Text section —
NLP like embedding instead of MultiCategoryBlock

rahuldave · December 31, 2020, 1:59am

I am training a tabular model for health prediction, and we have what we call a disease block of about 10-15 diseases with a disease severity as a ordinal. For example, one of the diseases in the block might be stroke, and you could have 0=none, 1=mild, 2=medium, 3=severe. Was originally thinking of a multicategory block to model, but code does not seem to be deal with the ordinality. Plus Multicategorical for a 15 disease block has 2^15 choices. Thats huge.

So i thought rather than do it that way, a nlp style vocab of 15 diseases, so that one patient might have something like this (kinda like Term Frequency but with Ordinals):

301011121000000.

Before i go off and write something, I was wondering if there is built in support for this?

florianl · December 31, 2020, 1:22pm

Why not treating your problem as a regression problem? I‘d give it a try using RegressionBlock(n_out=15) and set y_range=(-0.5,3.5) in the learner. Then treat your diseases in the Input as floats / continues values.

Dataset section —
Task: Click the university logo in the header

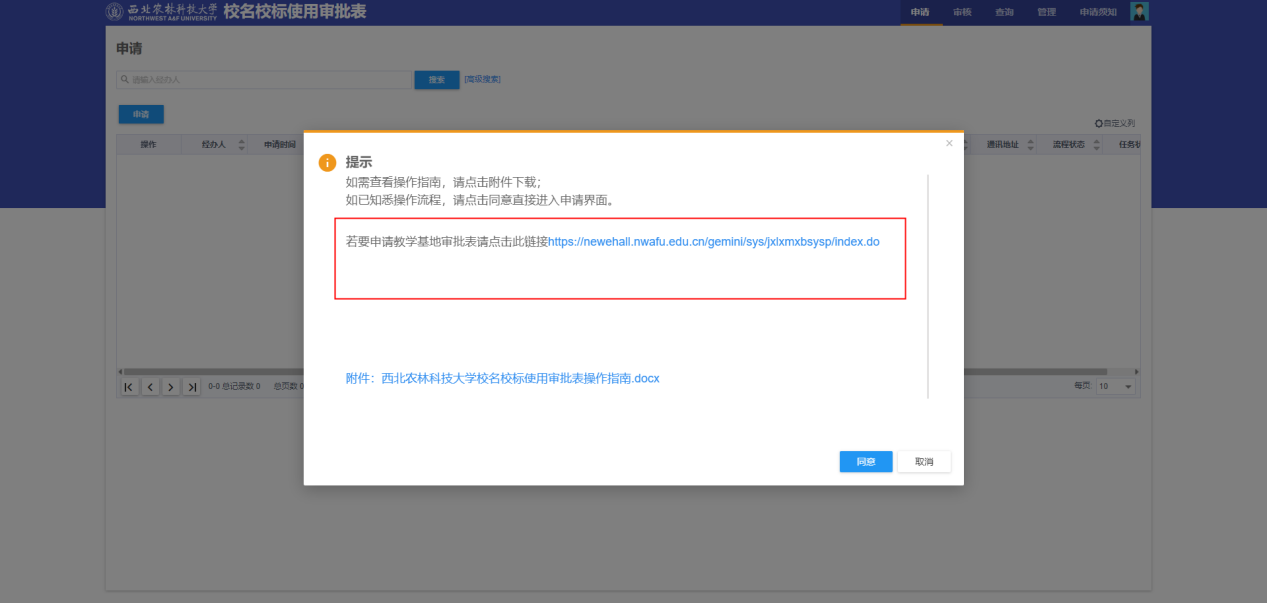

Things to do —
1. List every disease severity level in the forum thread about modeling disease severity, with the number given for each.
2. Do these statements agree with the forum thread about modeling disease severity? Answer yes or no for each, and quote the words from the thread that decide it.
(a) The disease block holds about 10 to 15 diseases.
(b) The first poster found that the multicategory code handles ordinal values.
(c) The reply suggests setting y_range to (0, 3).
3. Continue the forum thread about modeling disease severity from its last post.

Responses by task —
1.
0 = none
1 = mild
2 = medium
3 = severe

2.
(a) Yes: "a disease block of about 10-15 diseases"
(b) No: "code does not seem to be deal with the ordinality"
(c) No: "set y_range=(-0.5,3.5) in the learner"

3.
rahuldave · December 31, 2020, 1:54pm

Thats the same thing as Embedding, this is true, and then put the inputs in! Lovely! But i think pytorch embeddings can be directly used too, right? I think i just have to write the custom block. But was thinking this might be a common enough situation…

florianl · December 31, 2020, 2:55pm

hm maybe I don’t get your use case right but I don’t see why embeddings should help and how a block could look like. but It just could be me who doesn’t get it :). can you explain a bit more what’s your idea behind the embedding approach?

the advantage of treating the problem as a regression task imho is: you could just use standard fastai and train a model in three lines of code and a couple of minutes effort. that way you can quickly see if you model is able to predict your diseases. from this baseline you could try to improve your model and more important your whole pipeline.